Bagged Deep Image Prior for Recovering Images in the Presence of Speckle Noise
This work addresses image recovery in the presence of speckle noise, which is incremental as it builds upon deep image prior methods with theoretical and algorithmic enhancements.
The paper tackles the problem of recovering complex-valued signals from measurements corrupted by speckle noise by establishing the first theoretical upper bound on the Mean Squared Error (MSE) of the maximum likelihood estimator under the deep image prior hypothesis and introducing Bagged Deep Image Priors (Bagged-DIP) with projected gradient descent, achieving state-of-the-art performance.

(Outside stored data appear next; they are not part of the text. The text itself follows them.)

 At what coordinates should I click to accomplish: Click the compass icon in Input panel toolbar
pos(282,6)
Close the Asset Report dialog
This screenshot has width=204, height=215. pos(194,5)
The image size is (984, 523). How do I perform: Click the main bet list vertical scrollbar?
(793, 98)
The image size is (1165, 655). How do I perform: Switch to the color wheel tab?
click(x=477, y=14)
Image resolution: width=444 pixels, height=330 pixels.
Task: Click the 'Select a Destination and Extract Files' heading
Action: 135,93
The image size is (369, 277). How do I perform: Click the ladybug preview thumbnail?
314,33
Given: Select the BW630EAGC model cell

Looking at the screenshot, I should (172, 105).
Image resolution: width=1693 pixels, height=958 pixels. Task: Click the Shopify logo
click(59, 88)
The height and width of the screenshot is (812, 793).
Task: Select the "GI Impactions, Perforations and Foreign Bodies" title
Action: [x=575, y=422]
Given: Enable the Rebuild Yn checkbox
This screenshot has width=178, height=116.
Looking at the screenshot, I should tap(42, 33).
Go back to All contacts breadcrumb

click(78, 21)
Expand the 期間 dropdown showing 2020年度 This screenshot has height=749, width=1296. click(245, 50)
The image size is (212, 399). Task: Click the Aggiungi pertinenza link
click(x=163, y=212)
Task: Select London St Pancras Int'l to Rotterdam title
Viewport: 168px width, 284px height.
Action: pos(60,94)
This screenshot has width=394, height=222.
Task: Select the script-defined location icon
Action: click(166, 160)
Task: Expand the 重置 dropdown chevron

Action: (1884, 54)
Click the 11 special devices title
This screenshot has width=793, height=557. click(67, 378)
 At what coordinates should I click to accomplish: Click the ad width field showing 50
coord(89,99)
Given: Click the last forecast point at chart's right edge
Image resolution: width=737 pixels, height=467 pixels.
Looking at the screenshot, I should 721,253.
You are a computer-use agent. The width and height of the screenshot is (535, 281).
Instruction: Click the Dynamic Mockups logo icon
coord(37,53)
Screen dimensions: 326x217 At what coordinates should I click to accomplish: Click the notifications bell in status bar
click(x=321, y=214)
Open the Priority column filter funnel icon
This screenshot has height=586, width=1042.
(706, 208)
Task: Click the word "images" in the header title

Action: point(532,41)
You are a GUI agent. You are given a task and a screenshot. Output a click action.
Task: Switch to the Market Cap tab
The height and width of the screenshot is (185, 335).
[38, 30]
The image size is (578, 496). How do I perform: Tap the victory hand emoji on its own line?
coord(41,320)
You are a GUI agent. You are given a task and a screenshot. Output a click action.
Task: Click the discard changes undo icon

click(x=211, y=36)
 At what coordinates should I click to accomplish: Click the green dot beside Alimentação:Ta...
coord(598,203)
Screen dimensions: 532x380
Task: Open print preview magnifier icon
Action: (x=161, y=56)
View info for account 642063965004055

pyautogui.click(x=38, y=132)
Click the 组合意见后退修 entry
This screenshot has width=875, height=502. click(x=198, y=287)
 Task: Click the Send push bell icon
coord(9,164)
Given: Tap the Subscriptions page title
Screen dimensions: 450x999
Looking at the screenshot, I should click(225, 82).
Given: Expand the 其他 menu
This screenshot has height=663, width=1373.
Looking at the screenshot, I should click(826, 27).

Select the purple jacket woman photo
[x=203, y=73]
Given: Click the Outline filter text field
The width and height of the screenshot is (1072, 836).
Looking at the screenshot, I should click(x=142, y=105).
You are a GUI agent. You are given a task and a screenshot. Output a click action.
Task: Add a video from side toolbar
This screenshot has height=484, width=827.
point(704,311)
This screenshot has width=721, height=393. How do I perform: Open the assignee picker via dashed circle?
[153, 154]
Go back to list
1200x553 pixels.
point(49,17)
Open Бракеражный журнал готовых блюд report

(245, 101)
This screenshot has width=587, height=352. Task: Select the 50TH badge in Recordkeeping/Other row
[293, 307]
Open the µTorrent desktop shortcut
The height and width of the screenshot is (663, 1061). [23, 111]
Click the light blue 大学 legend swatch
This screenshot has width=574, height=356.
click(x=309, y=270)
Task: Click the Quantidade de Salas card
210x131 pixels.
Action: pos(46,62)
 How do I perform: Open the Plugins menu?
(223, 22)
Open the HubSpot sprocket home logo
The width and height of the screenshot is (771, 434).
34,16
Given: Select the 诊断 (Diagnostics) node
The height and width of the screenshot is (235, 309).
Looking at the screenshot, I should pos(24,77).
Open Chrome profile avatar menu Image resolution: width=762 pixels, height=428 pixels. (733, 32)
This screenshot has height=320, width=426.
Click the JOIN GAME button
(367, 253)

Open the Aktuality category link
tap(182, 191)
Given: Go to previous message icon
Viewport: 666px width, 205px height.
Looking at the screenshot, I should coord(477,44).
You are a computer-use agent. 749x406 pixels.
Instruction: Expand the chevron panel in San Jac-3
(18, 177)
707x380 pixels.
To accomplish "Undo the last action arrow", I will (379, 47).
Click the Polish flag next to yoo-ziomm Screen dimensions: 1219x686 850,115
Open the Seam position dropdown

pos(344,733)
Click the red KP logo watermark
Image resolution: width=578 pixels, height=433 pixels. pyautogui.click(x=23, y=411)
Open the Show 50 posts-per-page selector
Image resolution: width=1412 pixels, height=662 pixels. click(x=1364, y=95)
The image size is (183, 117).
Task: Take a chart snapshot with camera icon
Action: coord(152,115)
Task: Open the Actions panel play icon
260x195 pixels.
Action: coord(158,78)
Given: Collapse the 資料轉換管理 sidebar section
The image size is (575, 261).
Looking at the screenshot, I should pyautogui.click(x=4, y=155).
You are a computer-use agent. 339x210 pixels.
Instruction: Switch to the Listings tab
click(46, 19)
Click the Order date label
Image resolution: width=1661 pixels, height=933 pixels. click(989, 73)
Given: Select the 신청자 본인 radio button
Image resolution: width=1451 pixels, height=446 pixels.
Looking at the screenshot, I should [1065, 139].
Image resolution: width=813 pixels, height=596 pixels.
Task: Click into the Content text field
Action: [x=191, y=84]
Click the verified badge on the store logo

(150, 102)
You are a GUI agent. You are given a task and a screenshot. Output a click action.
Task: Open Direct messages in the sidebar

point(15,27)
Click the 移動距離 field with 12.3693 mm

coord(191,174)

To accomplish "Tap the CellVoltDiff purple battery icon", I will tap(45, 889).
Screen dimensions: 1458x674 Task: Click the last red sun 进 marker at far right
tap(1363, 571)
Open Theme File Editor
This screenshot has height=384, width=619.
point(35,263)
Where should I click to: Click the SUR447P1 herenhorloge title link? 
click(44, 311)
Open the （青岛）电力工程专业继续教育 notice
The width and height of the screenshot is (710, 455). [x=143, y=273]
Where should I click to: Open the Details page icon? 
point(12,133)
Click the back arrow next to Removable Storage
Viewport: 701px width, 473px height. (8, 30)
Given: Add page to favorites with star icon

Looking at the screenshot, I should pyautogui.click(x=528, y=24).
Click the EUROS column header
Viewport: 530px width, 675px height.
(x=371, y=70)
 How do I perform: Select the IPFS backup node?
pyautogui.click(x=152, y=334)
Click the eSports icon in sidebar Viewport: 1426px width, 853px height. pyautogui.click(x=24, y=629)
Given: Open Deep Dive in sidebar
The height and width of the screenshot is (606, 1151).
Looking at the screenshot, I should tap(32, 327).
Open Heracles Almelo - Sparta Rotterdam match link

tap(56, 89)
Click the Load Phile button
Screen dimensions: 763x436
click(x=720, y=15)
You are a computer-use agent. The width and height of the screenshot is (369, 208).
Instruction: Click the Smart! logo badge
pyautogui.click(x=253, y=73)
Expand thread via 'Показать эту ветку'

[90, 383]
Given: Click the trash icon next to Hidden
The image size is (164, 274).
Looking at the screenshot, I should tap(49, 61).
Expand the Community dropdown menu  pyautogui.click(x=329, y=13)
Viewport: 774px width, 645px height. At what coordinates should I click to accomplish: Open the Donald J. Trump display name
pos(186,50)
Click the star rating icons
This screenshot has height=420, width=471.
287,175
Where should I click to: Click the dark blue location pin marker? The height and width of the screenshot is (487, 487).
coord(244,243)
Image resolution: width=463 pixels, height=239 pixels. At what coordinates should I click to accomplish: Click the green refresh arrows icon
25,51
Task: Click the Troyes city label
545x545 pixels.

We investigate both the theoretical and algorithmic aspects of likelihood-based methods for recovering a complex-valued signal from multiple sets of measurements, referred to as looks, affected by speckle (multiplicative) noise. Our theoretical contributions include establishing the first existing theoretical upper bound on the Mean Squared Error (MSE) of the maximum likelihood estimator under the deep image prior hypothesis. Our theoretical results capture the dependence of MSE upon the number of parameters in the deep image prior, the number of looks, the signal dimension, and the number of measurements per look. On the algorithmic side, we introduce the concept of bagged Deep Image Priors (Bagged-DIP) and integrate them with projected gradient descent. Furthermore, we show how employing Newton-Schulz algorithm for calculating matrix inverses within the iterations of PGD reduces the computational complexity of the algorithm. We will show that this method achieves the state-of-the-art performance.